**Given task**
Lay out every line of the records below as a Markdown table with the columns Row and Line, numbering the rows in order and skipping blank lines. Leave the pictures out of the table.

(Item-locating records)

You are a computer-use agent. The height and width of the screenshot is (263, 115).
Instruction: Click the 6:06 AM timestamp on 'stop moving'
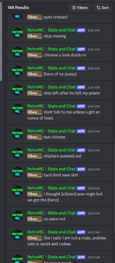tap(94, 30)
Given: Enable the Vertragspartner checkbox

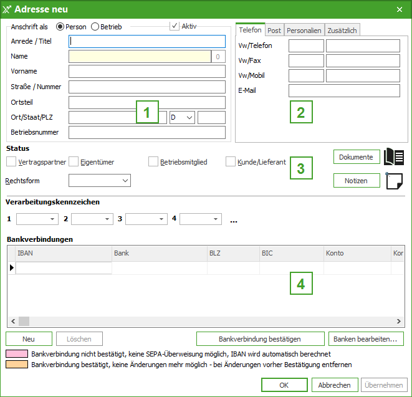Looking at the screenshot, I should click(11, 162).
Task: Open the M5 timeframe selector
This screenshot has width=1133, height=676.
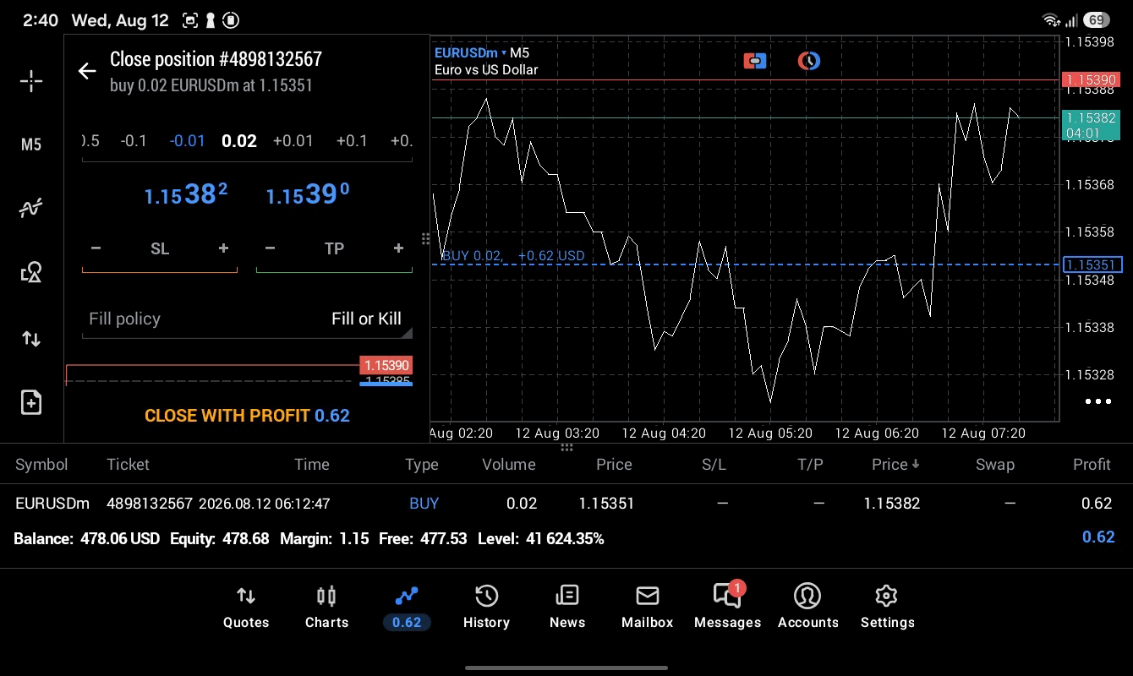Action: [x=31, y=144]
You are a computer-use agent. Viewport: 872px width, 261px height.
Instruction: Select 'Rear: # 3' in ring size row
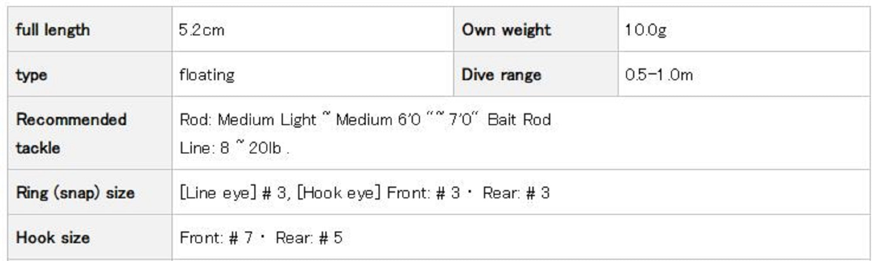(x=516, y=193)
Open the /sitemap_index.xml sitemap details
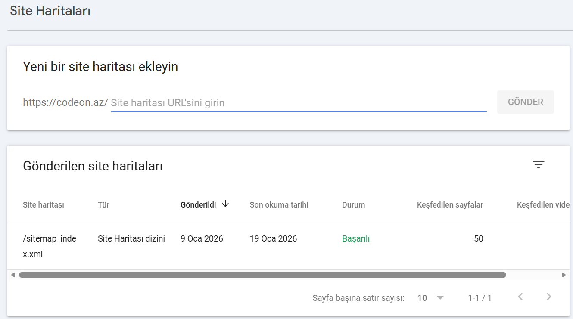Screen dimensions: 573x319 50,246
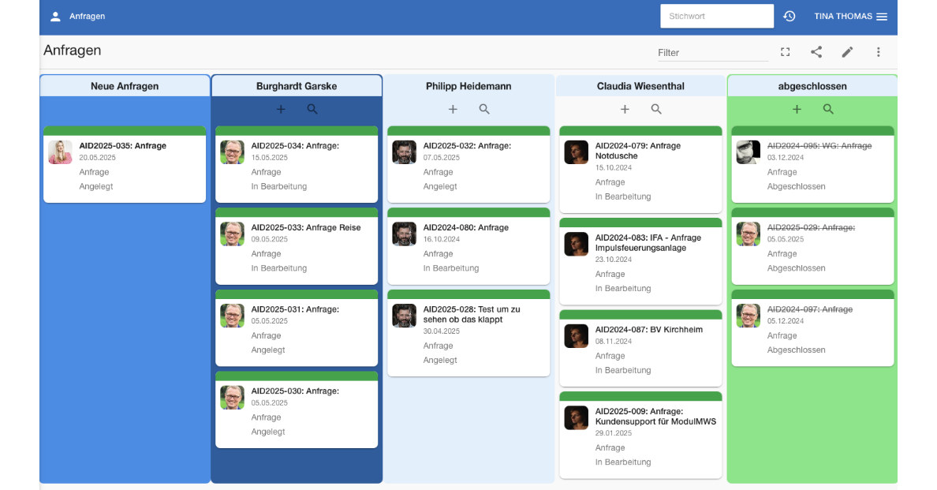Type in the Stichwort search field
Image resolution: width=937 pixels, height=490 pixels.
pyautogui.click(x=716, y=17)
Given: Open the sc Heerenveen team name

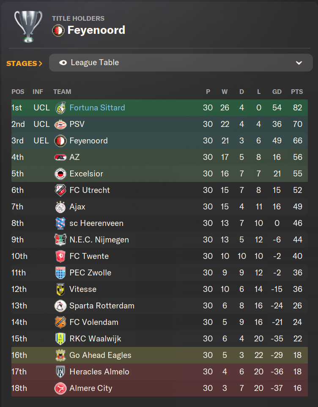Looking at the screenshot, I should 96,223.
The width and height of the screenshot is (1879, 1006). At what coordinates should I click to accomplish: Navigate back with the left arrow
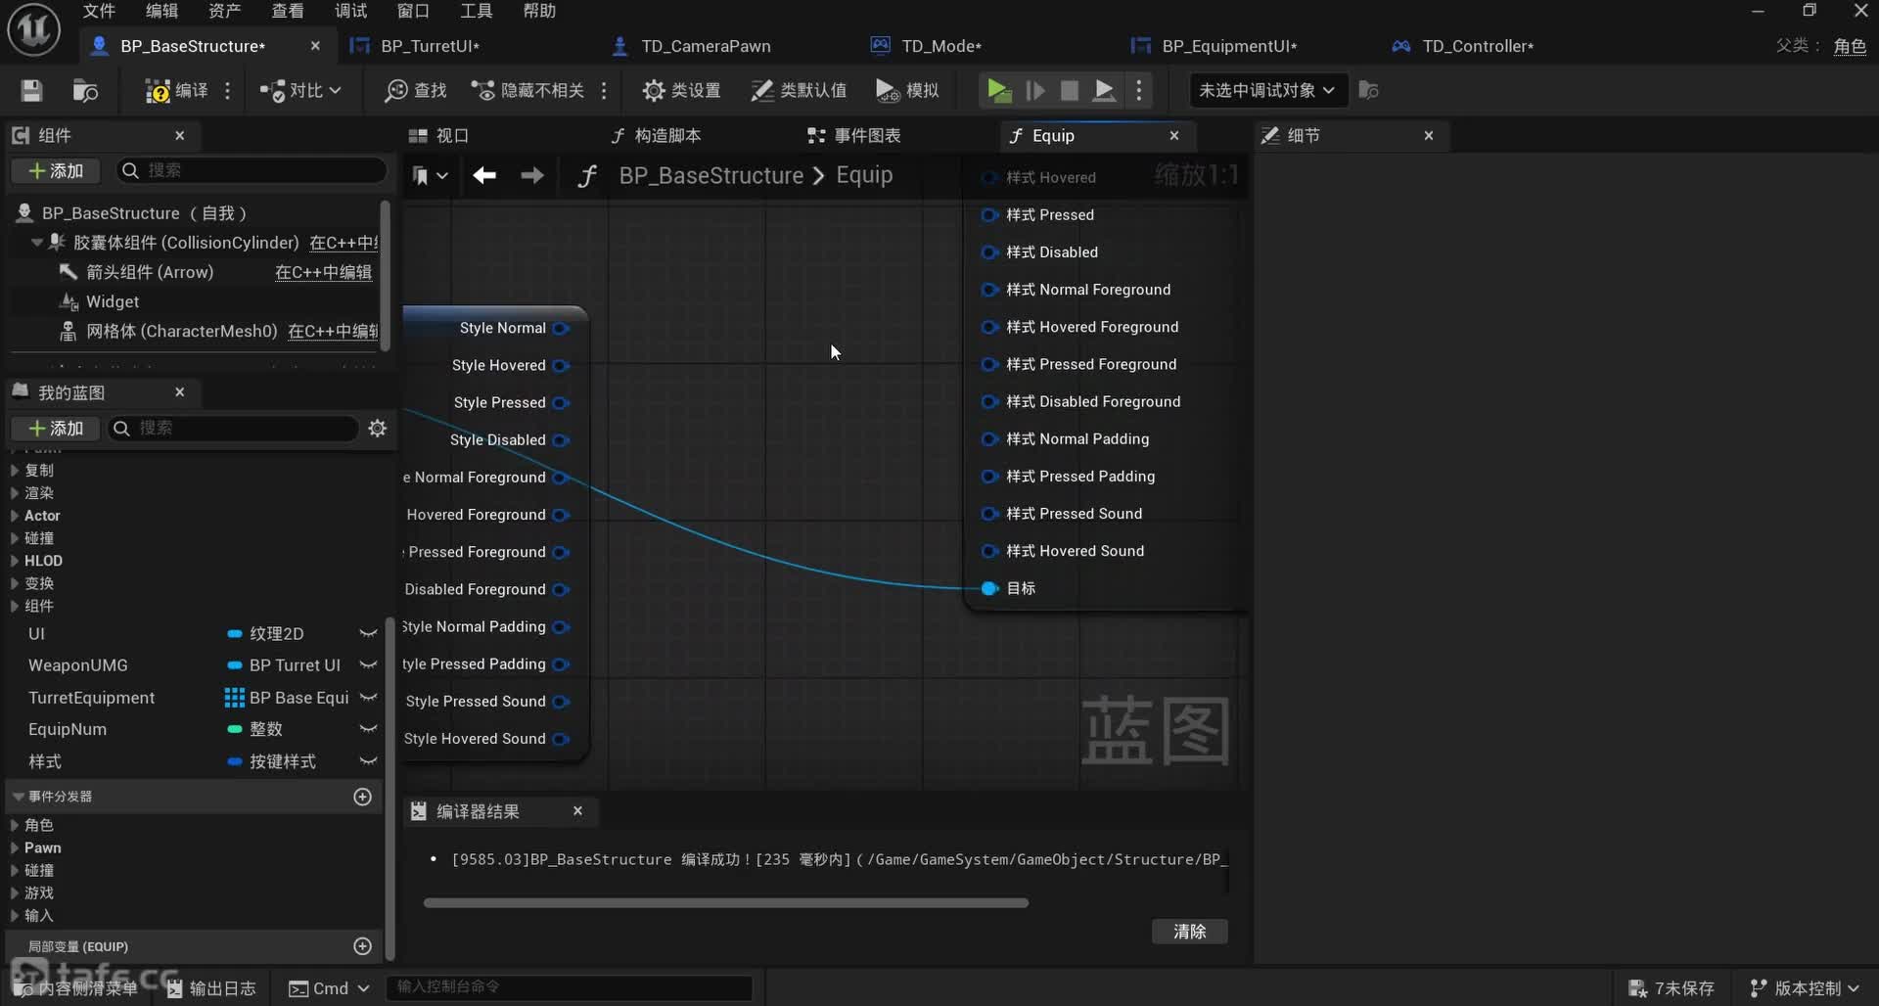click(x=484, y=176)
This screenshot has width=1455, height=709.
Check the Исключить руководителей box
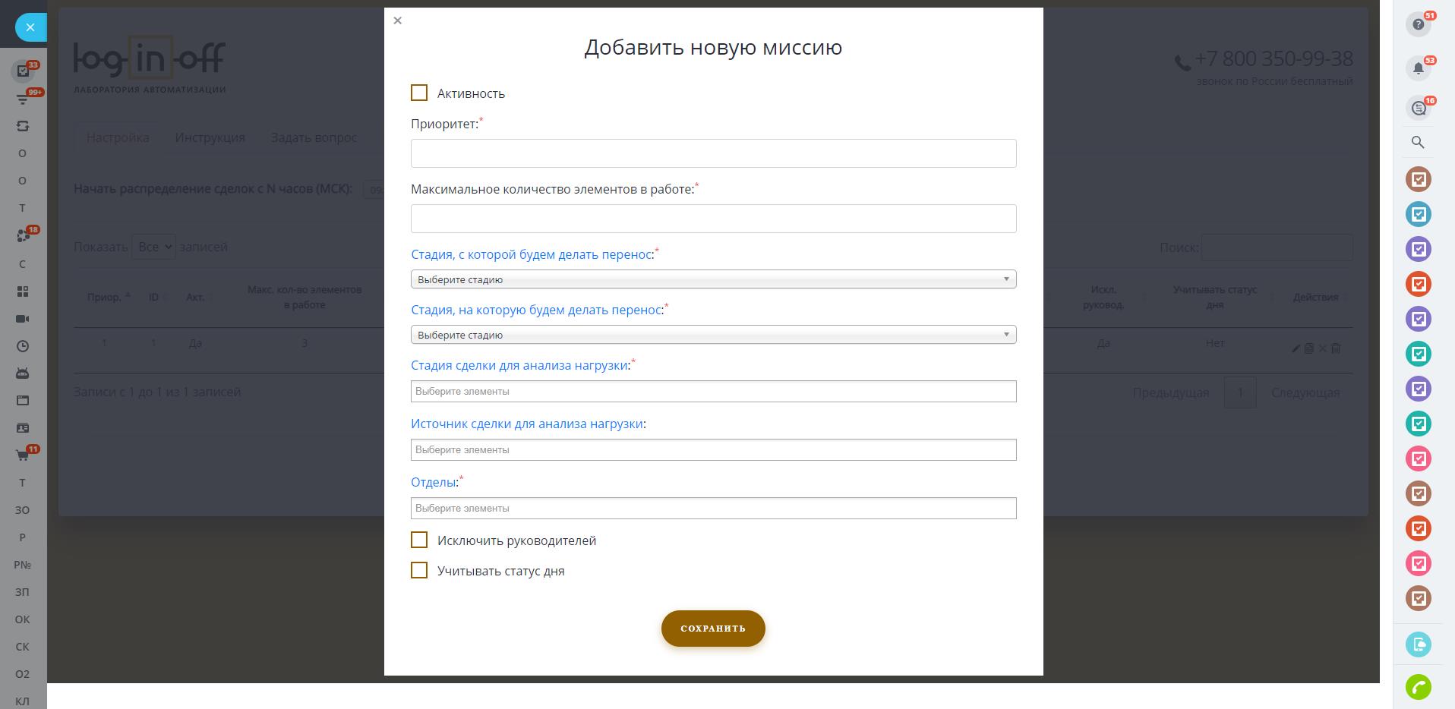click(419, 540)
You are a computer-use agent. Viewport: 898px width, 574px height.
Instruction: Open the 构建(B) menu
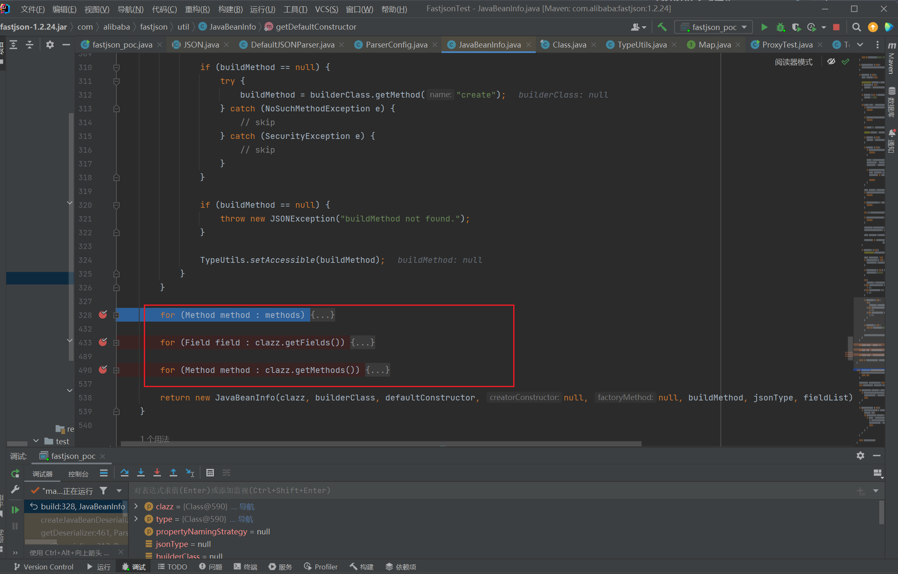[x=230, y=9]
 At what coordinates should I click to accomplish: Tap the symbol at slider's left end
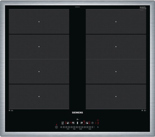point(61,127)
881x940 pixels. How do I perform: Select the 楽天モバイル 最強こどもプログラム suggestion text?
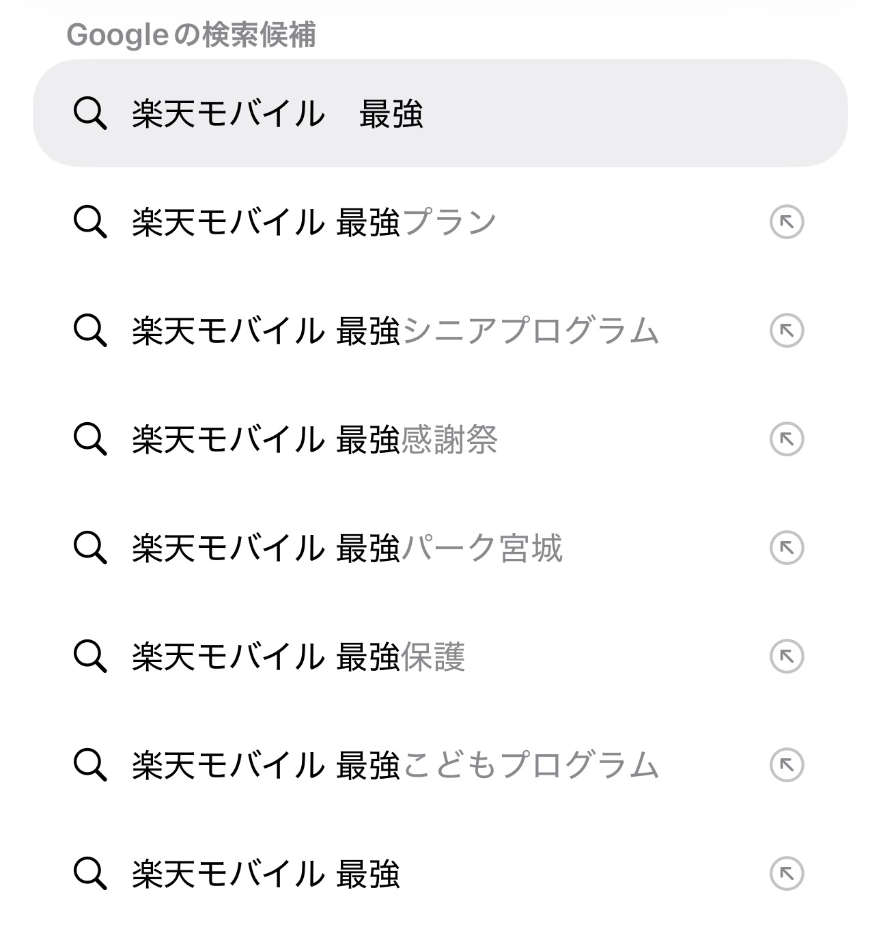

**Written reply**
| Row | Line |
|---|---|
| 1 | You are a computer-use agent. The height and width of the screenshot is (263, 115). |
| 2 | Instruction: Click the 6:06 AM timestamp on 'stop moving' |
| 3 | tap(94, 30) |
| 4 | Given: Enable the Vertragspartner checkbox |
| 5 | Looking at the screenshot, I should click(11, 162). |
| 6 | Task: Open the M5 timeframe selector |
| 7 | This screenshot has width=1133, height=676. |
| 8 | Action: [x=31, y=144] |
| 9 | You are a computer-use agent. Viewport: 872px width, 261px height. |
| 10 | Instruction: Select 'Rear: # 3' in ring size row |
| 11 | (x=516, y=193) |
| 12 | Open the /sitemap_index.xml sitemap details |
| 13 | Screen dimensions: 573x319 50,246 |
| 14 | Type in the Stichwort search field |
| 15 | Image resolution: width=937 pixels, height=490 pixels. |
| 16 | pyautogui.click(x=716, y=17) |
| 17 | Given: Open the sc Heerenveen team name |
| 18 | Looking at the screenshot, I should 96,223. |
| 19 | The width and height of the screenshot is (1879, 1006). At what coordinates should I click to accomplish: Navigate back with the left arrow |
| 20 | click(x=484, y=176) |
| 21 | This screenshot has width=1455, height=709. |
| 22 | Check the Исключить руководителей box |
| 23 | click(419, 540) |
| 24 | You are a computer-use agent. Viewport: 898px width, 574px height. |
| 25 | Instruction: Open the 构建(B) menu |
| 26 | [x=230, y=9] |
| 27 |  At what coordinates should I click to accomplish: Tap the symbol at slider's left end |
| 28 | point(61,127) |
| 29 | 881x940 pixels. How do I perform: Select the 楽天モバイル 最強こどもプログラム suggestion text? |